Is Lemon8 Replacing TikTok?

Lemon8 has been touted all over TikTok by influencers in recent months, but savvy users have discovered that ByteDance is paying influencers to spread the word about their alternate app.

As ByteDance loses users on TikTok over privacy concerns and potential bans, its goal is to encourage them to download Lemon8 instead. 

Lemon8 isn’t a direct replacement for TikTok. This app is more likely to replace Instagram for many users who have become bored with the IG interface. 

Recent reports have shown that Instagram is starting to lose its luster due to increasing the amount of content from accounts users aren’t following on their feeds. Many users are leaving Meta’s apps and spending more time on TikTok, but if access to that app is revoked, they’ll need something new. Enter: Lemon8.

The Future of Short Video Marketing

For brands that have incorporated short video marketing into their strategies, it may be a frustrating time. Maybe you’ve finally settled into a short-form video cadence, and then you find out people are engaging less on Instagram and could be unable to access TikTok soon.

If your brand falls into this category, we see you. But it’s not time to give up on short video marketing yet. 

You can still find ways to engage your target audience with Instagram Reels, you just might need to shift your strategy. YouTube Shorts provide a stable and still-emerging channel to distribute short-form video content, and if you begin now you’ll be ahead of the brands leaving TikTok after a potential future mass exodus.

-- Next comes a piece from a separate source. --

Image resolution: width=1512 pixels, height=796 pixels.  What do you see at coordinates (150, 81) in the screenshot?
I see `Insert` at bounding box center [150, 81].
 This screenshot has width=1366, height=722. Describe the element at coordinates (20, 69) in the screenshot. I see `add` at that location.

The key to effective short-form video marketing is a solid understanding of your target audience and the content types they prefer to engage with. Reach out to us for guidance related to developing your brand’s audience and short video marketing opportunities.


Frequently Asked Questions

Where is TikTok being banned?

TikTok has been banned by several government agencies both in the US and beyond and has full or partial bans in The European Union, The U.K., Canada, Taiwan, Belgium, Denmark, Australia, and New Zealand. Some universities in the US have also banned TikTok from being used on their wifi networks.

What is Lemon8 used for?

Lemon8 is an app created by ByteDance, the parent company of TikTok. Lemon8 is a photo and video-sharing platform similar to Pinterest and Instagram that is especially popular for food, travel, and fashion content.

Are Instagram Reels losing popularity?

Some brands have reported a recent decrease in engagement for Instagram Reels content. This decrease is likely related to a drop in Instagram users inspired by the app’s new method of serving content from accounts users do not follow on their feeds. Brands will need to develop their audience and create the right content to continue receiving valuable engagements through Reels moving forward.